▶ EXERCISE DESCRIPTION
Copy the listing exactly, images excluded.
*** DATASET EXTRACT Section Begins ***
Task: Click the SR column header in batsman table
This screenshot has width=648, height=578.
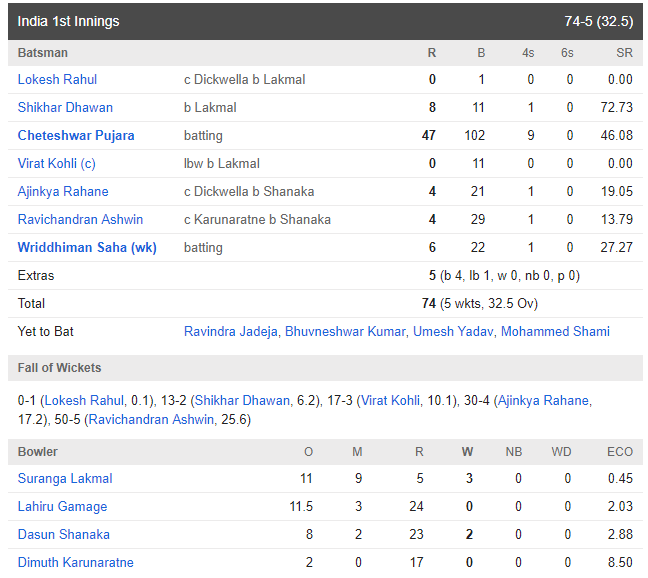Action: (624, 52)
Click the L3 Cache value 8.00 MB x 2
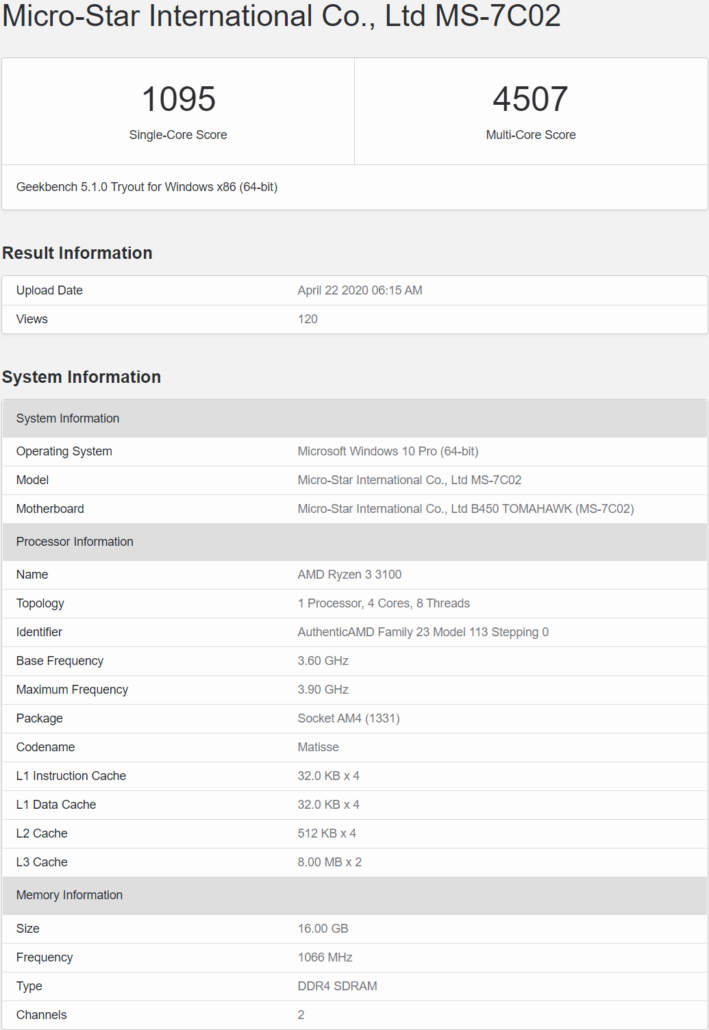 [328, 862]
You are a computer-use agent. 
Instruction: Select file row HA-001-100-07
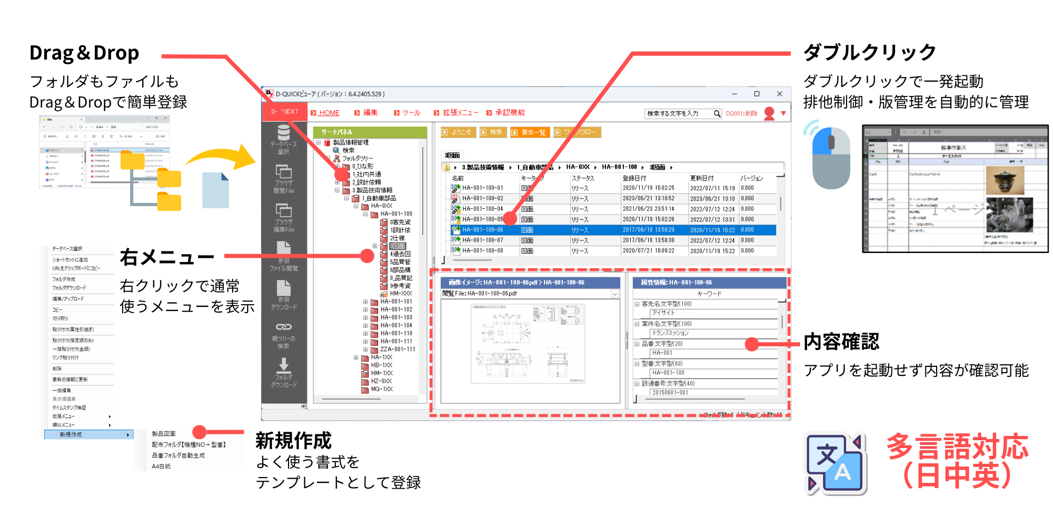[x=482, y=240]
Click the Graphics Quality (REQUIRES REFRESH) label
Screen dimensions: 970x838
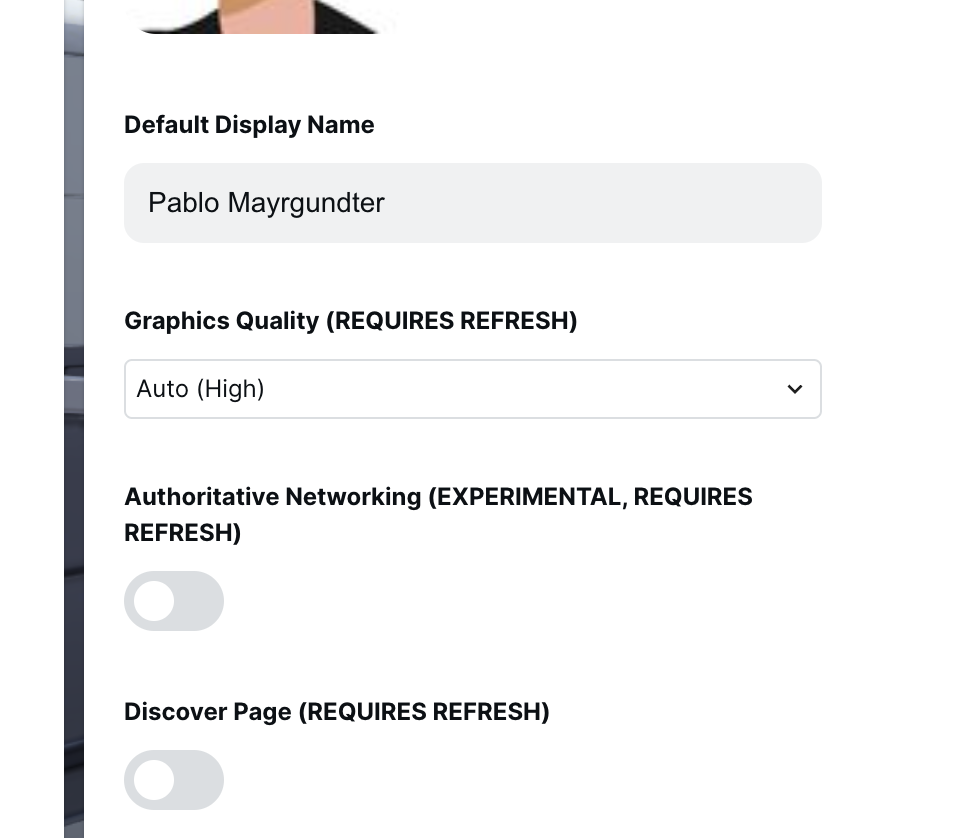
*** DATASET EXTRACT Section Ends ***
▶ ANSWER AREA
Task: Click the SR column header in batsman table
This screenshot has width=648, height=578.
Action: (624, 52)
Click the L3 Cache value 8.00 MB x 2
 [328, 862]
You are a computer-use agent. 
Instruction: Select file row HA-001-100-07
[x=482, y=240]
Click the Graphics Quality (REQUIRES REFRESH) label
Screen dimensions: 970x838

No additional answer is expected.